From the line with "Given: Click the Manage Channels button" through the line with "The height and width of the screenshot is (447, 795).", repeat the entries verbatim, both end lines included, and add nothing.

### Stored data
..............................

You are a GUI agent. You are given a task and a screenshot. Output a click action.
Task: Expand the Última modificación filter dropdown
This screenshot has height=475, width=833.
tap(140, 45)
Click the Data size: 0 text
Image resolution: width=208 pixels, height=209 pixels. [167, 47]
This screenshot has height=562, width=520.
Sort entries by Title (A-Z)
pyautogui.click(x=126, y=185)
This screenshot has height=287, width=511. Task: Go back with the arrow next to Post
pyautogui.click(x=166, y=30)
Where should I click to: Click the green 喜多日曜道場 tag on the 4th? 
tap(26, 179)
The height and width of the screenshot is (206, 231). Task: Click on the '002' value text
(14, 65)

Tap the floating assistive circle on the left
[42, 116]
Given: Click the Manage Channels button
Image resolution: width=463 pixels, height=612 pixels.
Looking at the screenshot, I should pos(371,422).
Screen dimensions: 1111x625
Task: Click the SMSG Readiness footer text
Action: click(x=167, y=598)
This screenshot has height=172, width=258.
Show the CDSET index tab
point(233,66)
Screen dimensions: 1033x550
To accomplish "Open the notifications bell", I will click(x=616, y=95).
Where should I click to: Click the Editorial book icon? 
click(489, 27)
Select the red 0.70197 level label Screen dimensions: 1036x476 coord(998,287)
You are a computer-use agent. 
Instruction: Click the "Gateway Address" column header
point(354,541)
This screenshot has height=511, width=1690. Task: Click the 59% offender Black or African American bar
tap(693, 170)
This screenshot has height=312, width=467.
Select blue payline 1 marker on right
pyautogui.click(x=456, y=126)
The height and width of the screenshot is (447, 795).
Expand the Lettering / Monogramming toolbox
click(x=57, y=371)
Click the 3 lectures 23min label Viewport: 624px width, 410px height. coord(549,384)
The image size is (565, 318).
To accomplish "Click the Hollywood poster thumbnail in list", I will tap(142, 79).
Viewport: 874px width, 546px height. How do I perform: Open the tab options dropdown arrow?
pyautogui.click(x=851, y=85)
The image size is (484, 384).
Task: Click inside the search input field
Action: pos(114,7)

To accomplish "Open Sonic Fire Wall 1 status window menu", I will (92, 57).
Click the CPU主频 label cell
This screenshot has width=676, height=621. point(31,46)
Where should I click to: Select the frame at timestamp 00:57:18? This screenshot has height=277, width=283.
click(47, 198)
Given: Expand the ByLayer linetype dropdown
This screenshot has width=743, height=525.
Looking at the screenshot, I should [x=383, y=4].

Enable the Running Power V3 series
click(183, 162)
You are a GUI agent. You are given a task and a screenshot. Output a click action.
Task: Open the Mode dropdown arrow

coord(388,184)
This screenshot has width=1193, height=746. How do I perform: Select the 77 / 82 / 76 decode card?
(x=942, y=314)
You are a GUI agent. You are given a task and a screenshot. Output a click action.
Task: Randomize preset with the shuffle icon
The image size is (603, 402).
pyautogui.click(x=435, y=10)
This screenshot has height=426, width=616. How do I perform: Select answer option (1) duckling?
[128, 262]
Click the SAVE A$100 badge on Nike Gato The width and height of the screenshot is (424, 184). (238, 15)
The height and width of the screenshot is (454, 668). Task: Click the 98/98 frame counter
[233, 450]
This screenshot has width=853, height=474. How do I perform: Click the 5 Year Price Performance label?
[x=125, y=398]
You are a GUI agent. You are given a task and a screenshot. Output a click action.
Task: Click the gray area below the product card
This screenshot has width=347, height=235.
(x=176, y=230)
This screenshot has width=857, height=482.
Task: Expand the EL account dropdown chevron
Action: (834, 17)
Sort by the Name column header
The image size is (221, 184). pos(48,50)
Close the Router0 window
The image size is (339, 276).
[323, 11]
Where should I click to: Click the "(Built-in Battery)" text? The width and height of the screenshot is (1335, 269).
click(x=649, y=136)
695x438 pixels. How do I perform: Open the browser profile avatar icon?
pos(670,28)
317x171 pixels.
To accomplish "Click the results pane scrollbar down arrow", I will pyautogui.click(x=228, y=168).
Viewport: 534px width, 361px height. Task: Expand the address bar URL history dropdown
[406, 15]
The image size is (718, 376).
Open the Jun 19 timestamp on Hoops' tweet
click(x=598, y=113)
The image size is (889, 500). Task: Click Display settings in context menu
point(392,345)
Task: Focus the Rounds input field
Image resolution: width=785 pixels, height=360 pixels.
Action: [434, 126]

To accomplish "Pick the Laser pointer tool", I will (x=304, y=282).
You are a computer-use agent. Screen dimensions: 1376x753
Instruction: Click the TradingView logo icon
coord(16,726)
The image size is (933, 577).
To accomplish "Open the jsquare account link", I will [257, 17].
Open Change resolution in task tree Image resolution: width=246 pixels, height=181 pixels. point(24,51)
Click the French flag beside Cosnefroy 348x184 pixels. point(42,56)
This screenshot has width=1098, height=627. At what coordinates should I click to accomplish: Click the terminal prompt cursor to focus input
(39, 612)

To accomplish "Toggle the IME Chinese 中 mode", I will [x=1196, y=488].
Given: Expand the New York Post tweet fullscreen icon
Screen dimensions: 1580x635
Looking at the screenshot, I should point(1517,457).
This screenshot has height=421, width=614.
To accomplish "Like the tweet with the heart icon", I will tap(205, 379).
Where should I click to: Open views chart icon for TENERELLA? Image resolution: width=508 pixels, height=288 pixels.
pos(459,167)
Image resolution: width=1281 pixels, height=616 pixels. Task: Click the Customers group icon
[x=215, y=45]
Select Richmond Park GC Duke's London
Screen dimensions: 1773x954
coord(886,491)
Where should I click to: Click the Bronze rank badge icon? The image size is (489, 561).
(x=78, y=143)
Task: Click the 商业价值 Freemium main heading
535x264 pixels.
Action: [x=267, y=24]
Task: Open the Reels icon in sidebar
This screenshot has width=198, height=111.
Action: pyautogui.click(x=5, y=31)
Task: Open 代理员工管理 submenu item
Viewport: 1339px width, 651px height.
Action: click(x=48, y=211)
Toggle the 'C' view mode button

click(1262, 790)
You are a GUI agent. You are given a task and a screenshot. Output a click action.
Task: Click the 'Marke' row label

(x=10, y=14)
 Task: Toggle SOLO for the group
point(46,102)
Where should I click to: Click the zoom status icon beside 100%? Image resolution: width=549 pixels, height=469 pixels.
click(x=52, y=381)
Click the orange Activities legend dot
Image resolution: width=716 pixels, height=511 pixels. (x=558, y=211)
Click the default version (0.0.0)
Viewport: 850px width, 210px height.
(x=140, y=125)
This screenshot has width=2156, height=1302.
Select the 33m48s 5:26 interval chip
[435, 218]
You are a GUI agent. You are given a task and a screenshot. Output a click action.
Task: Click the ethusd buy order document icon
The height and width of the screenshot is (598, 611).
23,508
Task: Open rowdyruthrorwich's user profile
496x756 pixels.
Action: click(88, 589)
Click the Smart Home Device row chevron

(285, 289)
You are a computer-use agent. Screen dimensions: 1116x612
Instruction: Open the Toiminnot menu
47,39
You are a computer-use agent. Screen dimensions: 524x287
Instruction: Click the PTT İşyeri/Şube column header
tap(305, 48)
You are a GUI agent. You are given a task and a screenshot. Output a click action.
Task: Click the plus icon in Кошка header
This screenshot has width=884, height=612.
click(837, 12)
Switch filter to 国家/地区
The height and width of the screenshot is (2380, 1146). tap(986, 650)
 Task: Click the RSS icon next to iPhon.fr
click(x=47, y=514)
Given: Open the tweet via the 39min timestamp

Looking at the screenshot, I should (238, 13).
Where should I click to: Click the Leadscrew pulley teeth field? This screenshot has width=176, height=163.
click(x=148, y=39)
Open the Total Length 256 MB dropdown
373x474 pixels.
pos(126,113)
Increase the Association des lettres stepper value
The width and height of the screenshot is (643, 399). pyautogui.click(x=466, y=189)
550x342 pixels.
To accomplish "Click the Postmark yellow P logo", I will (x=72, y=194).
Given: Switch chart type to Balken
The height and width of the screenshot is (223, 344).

..............................

### ANSWER AREA
Given: Click the Manage Channels button
Image resolution: width=463 pixels, height=612 pixels.
Looking at the screenshot, I should pos(371,422).
Screen dimensions: 1111x625
Task: Click the SMSG Readiness footer text
Action: click(x=167, y=598)
This screenshot has height=172, width=258.
Show the CDSET index tab
point(233,66)
Screen dimensions: 1033x550
To accomplish "Open the notifications bell", I will click(x=616, y=95).
Where should I click to: Click the Editorial book icon? 
click(489, 27)
Select the red 0.70197 level label Screen dimensions: 1036x476 coord(998,287)
You are a computer-use agent. 
Instruction: Click the "Gateway Address" column header
point(354,541)
This screenshot has height=511, width=1690. Task: Click the 59% offender Black or African American bar
tap(693, 170)
This screenshot has height=312, width=467.
Select blue payline 1 marker on right
pyautogui.click(x=456, y=126)
The height and width of the screenshot is (447, 795).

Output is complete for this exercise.